* TASK REQUIREMENTS
Each line of the material that mentions the word "will" is to be copied.

* AVAILABLE DATA

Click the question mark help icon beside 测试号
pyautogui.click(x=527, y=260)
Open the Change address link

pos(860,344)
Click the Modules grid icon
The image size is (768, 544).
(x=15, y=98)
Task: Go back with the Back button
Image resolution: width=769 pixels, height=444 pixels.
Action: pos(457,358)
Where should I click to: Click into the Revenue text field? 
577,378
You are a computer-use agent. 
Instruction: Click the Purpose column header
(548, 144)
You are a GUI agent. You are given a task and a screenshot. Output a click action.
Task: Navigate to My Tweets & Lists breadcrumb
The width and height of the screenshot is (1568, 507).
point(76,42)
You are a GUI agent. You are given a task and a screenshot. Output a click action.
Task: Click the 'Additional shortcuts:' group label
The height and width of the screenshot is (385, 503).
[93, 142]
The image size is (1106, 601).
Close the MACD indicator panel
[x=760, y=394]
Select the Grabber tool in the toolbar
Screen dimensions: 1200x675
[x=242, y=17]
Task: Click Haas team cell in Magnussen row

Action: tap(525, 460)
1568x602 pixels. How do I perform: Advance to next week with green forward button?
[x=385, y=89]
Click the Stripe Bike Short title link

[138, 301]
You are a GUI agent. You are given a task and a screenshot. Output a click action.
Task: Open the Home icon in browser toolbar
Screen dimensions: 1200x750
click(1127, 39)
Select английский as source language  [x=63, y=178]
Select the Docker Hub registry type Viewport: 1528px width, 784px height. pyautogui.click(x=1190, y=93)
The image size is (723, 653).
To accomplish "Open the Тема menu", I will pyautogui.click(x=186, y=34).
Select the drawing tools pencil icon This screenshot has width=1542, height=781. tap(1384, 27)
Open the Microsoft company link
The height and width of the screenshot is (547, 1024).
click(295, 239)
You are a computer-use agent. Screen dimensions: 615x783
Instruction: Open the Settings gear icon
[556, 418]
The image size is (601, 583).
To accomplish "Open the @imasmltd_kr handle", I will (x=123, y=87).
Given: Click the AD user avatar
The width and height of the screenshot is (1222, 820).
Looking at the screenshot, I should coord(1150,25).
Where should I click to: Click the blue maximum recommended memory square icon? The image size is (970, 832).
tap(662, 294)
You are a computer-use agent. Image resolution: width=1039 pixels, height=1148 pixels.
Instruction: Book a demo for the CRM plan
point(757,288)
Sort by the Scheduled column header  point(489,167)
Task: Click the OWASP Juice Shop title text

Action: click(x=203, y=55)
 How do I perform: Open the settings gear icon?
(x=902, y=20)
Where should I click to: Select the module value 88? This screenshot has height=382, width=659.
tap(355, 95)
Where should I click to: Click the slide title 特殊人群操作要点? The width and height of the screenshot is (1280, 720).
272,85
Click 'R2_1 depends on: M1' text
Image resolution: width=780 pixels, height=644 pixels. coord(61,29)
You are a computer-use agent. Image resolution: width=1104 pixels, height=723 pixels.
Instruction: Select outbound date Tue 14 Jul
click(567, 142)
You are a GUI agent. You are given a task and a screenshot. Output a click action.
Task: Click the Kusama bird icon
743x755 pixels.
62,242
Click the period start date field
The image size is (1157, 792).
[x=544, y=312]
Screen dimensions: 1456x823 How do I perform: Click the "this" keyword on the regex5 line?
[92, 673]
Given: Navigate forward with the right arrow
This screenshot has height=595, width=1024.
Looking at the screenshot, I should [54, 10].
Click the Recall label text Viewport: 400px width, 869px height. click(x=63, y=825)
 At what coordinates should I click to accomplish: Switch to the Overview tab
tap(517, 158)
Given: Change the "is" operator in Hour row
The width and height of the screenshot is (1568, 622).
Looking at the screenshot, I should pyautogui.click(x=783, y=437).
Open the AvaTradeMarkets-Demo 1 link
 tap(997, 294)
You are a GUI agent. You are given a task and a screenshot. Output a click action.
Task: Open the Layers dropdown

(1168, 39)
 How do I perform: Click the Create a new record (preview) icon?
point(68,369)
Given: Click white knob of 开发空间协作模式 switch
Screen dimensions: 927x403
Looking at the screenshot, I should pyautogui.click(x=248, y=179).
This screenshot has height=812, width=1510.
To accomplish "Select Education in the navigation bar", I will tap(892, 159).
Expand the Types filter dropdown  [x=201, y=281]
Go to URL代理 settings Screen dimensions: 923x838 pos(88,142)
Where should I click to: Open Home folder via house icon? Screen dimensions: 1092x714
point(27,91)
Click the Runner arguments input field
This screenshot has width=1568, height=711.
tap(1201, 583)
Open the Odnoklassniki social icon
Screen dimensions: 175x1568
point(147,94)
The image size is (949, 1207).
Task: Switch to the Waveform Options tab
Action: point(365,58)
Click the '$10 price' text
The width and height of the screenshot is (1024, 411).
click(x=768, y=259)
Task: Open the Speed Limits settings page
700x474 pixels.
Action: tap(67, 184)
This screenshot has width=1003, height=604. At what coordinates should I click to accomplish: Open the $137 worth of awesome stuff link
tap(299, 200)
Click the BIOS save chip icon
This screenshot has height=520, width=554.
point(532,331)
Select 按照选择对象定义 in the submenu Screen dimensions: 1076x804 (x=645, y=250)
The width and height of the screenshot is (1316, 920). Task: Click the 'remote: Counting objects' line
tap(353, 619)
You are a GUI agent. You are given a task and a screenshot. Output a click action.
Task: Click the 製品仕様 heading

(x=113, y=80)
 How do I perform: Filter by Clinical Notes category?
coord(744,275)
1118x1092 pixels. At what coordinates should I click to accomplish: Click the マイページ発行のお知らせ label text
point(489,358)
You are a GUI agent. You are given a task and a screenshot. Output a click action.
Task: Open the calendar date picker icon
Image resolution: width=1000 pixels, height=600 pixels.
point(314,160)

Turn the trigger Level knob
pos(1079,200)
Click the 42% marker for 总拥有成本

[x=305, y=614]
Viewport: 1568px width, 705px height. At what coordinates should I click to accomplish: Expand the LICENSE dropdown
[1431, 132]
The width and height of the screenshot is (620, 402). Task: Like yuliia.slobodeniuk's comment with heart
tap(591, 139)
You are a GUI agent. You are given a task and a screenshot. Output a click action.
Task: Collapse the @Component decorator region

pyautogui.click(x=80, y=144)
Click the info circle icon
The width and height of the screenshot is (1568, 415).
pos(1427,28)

* SOLUTION TO THIS EXERCISE
To accomplish "Open the Тема menu", I will pyautogui.click(x=186, y=34).
To accomplish "Open the @imasmltd_kr handle", I will (x=123, y=87).
To accomplish "Select Education in the navigation bar", I will tap(892, 159).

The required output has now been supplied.